Repeat the listing in full. Nothing may be added or left out.

+ + +

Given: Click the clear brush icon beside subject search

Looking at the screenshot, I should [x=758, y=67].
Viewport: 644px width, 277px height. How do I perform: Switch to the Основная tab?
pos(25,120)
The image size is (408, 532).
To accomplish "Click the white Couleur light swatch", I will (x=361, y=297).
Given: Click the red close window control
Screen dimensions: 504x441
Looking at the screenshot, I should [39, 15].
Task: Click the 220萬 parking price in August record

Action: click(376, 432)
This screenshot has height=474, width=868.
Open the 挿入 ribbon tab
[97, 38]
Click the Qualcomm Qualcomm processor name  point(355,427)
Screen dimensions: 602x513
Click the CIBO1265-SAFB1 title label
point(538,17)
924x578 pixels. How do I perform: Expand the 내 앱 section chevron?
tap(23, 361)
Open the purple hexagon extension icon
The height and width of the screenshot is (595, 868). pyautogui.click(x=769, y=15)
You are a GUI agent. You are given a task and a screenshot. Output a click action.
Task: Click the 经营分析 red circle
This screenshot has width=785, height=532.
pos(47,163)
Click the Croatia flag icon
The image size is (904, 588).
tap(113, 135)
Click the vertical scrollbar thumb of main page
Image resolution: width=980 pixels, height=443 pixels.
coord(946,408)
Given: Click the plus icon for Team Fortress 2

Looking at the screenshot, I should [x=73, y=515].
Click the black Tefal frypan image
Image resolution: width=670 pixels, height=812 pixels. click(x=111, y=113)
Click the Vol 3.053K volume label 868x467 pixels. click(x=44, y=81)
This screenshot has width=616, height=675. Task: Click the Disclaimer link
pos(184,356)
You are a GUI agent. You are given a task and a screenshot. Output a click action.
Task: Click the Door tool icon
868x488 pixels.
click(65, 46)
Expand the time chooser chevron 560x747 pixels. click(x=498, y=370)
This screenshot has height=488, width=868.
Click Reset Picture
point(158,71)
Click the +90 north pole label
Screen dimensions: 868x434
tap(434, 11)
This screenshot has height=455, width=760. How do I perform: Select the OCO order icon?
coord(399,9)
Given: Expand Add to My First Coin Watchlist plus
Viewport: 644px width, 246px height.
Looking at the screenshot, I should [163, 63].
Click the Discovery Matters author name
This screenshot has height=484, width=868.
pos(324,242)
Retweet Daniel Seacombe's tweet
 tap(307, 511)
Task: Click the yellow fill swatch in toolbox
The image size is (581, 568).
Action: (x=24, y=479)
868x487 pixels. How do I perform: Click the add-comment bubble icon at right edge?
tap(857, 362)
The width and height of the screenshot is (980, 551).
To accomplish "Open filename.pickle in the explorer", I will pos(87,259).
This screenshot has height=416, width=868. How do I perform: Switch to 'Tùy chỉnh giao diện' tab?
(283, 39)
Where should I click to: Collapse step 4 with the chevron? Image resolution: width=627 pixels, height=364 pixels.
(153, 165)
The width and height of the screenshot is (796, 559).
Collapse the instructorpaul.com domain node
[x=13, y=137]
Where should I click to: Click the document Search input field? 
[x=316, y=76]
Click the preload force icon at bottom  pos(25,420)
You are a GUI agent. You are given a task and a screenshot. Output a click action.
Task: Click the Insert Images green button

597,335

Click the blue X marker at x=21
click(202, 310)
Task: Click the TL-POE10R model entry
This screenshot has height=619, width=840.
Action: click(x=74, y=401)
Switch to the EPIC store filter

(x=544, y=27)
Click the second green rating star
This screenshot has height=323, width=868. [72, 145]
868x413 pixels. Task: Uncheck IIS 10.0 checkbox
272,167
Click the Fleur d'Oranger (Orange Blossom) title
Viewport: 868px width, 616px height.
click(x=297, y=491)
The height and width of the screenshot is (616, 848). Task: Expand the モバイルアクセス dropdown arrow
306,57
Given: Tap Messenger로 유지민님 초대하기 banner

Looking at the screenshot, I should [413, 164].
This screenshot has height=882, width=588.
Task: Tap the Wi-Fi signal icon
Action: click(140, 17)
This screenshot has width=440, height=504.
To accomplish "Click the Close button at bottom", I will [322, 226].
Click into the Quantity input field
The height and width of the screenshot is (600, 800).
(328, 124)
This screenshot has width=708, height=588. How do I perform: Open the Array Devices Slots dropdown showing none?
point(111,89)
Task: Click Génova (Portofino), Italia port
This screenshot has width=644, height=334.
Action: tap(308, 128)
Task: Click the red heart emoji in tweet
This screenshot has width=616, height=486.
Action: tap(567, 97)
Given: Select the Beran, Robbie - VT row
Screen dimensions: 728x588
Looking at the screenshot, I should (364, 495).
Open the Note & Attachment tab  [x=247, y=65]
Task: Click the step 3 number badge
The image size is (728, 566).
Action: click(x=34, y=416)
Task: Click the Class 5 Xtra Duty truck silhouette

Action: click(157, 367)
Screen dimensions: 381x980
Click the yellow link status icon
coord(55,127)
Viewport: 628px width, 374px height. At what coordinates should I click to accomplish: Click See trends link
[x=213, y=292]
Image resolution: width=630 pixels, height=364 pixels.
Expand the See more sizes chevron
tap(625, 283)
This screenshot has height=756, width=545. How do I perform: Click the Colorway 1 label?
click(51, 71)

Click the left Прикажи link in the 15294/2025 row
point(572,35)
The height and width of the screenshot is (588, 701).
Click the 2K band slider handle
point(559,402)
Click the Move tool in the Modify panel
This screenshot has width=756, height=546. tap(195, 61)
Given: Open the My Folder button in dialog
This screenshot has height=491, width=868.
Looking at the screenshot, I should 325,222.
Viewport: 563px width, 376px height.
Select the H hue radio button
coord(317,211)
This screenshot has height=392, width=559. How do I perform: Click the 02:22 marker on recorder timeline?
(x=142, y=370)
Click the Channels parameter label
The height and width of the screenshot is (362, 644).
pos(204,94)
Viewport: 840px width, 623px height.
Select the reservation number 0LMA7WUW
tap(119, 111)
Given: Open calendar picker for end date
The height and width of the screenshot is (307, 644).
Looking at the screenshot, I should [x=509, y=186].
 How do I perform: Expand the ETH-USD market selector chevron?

+ + +

§ **Response**
Given: Click the clear brush icon beside subject search

Looking at the screenshot, I should [x=758, y=67].
Viewport: 644px width, 277px height. How do I perform: Switch to the Основная tab?
pos(25,120)
The image size is (408, 532).
To accomplish "Click the white Couleur light swatch", I will (x=361, y=297).
Given: Click the red close window control
Screen dimensions: 504x441
Looking at the screenshot, I should [39, 15].
Task: Click the 220萬 parking price in August record

Action: click(376, 432)
This screenshot has height=474, width=868.
Open the 挿入 ribbon tab
[97, 38]
Click the Qualcomm Qualcomm processor name  point(355,427)
Screen dimensions: 602x513
Click the CIBO1265-SAFB1 title label
point(538,17)
924x578 pixels. How do I perform: Expand the 내 앱 section chevron?
tap(23, 361)
Open the purple hexagon extension icon
The height and width of the screenshot is (595, 868). pyautogui.click(x=769, y=15)
You are a GUI agent. You are given a task and a screenshot. Output a click action.
Task: Click the 经营分析 red circle
This screenshot has width=785, height=532.
pos(47,163)
Click the Croatia flag icon
The image size is (904, 588).
tap(113, 135)
Click the vertical scrollbar thumb of main page
Image resolution: width=980 pixels, height=443 pixels.
coord(946,408)
Given: Click the plus icon for Team Fortress 2

Looking at the screenshot, I should [x=73, y=515].
Click the black Tefal frypan image
Image resolution: width=670 pixels, height=812 pixels. click(x=111, y=113)
Click the Vol 3.053K volume label 868x467 pixels. click(x=44, y=81)
This screenshot has width=616, height=675. Task: Click the Disclaimer link
pos(184,356)
You are a GUI agent. You are given a task and a screenshot. Output a click action.
Task: Click the Door tool icon
868x488 pixels.
click(65, 46)
Expand the time chooser chevron 560x747 pixels. click(x=498, y=370)
This screenshot has height=488, width=868.
Click Reset Picture
point(158,71)
Click the +90 north pole label
Screen dimensions: 868x434
tap(434, 11)
This screenshot has height=455, width=760. How do I perform: Select the OCO order icon?
coord(399,9)
Given: Expand Add to My First Coin Watchlist plus
Viewport: 644px width, 246px height.
Looking at the screenshot, I should [163, 63].
Click the Discovery Matters author name
This screenshot has height=484, width=868.
pos(324,242)
Retweet Daniel Seacombe's tweet
 tap(307, 511)
Task: Click the yellow fill swatch in toolbox
The image size is (581, 568).
Action: (x=24, y=479)
868x487 pixels. How do I perform: Click the add-comment bubble icon at right edge?
tap(857, 362)
The width and height of the screenshot is (980, 551).
To accomplish "Open filename.pickle in the explorer", I will pos(87,259).
This screenshot has height=416, width=868. How do I perform: Switch to 'Tùy chỉnh giao diện' tab?
(283, 39)
Where should I click to: Collapse step 4 with the chevron? Image resolution: width=627 pixels, height=364 pixels.
(153, 165)
The width and height of the screenshot is (796, 559).
Collapse the instructorpaul.com domain node
[x=13, y=137]
Where should I click to: Click the document Search input field? 
[x=316, y=76]
Click the preload force icon at bottom  pos(25,420)
You are a GUI agent. You are given a task and a screenshot. Output a click action.
Task: Click the Insert Images green button

597,335

Click the blue X marker at x=21
click(202, 310)
Task: Click the TL-POE10R model entry
This screenshot has height=619, width=840.
Action: click(x=74, y=401)
Switch to the EPIC store filter

(x=544, y=27)
Click the second green rating star
This screenshot has height=323, width=868. [72, 145]
868x413 pixels. Task: Uncheck IIS 10.0 checkbox
272,167
Click the Fleur d'Oranger (Orange Blossom) title
Viewport: 868px width, 616px height.
click(x=297, y=491)
The height and width of the screenshot is (616, 848). Task: Expand the モバイルアクセス dropdown arrow
306,57
Given: Tap Messenger로 유지민님 초대하기 banner

Looking at the screenshot, I should [413, 164].
This screenshot has height=882, width=588.
Task: Tap the Wi-Fi signal icon
Action: click(140, 17)
This screenshot has width=440, height=504.
To accomplish "Click the Close button at bottom", I will [322, 226].
Click into the Quantity input field
The height and width of the screenshot is (600, 800).
(328, 124)
This screenshot has width=708, height=588. How do I perform: Open the Array Devices Slots dropdown showing none?
point(111,89)
Task: Click Génova (Portofino), Italia port
This screenshot has width=644, height=334.
Action: tap(308, 128)
Task: Click the red heart emoji in tweet
This screenshot has width=616, height=486.
Action: tap(567, 97)
Given: Select the Beran, Robbie - VT row
Screen dimensions: 728x588
Looking at the screenshot, I should (364, 495).
Open the Note & Attachment tab  [x=247, y=65]
Task: Click the step 3 number badge
The image size is (728, 566).
Action: click(x=34, y=416)
Task: Click the Class 5 Xtra Duty truck silhouette

Action: click(157, 367)
Screen dimensions: 381x980
Click the yellow link status icon
coord(55,127)
Viewport: 628px width, 374px height. At what coordinates should I click to accomplish: Click See trends link
[x=213, y=292]
Image resolution: width=630 pixels, height=364 pixels.
Expand the See more sizes chevron
tap(625, 283)
This screenshot has height=756, width=545. How do I perform: Click the Colorway 1 label?
click(51, 71)

Click the left Прикажи link in the 15294/2025 row
point(572,35)
The height and width of the screenshot is (588, 701).
Click the 2K band slider handle
point(559,402)
Click the Move tool in the Modify panel
This screenshot has width=756, height=546. tap(195, 61)
Given: Open the My Folder button in dialog
This screenshot has height=491, width=868.
Looking at the screenshot, I should 325,222.
Viewport: 563px width, 376px height.
Select the H hue radio button
coord(317,211)
This screenshot has height=392, width=559. How do I perform: Click the 02:22 marker on recorder timeline?
(x=142, y=370)
Click the Channels parameter label
The height and width of the screenshot is (362, 644).
pos(204,94)
Viewport: 840px width, 623px height.
Select the reservation number 0LMA7WUW
tap(119, 111)
Given: Open calendar picker for end date
The height and width of the screenshot is (307, 644).
Looking at the screenshot, I should [x=509, y=186].
 How do I perform: Expand the ETH-USD market selector chevron?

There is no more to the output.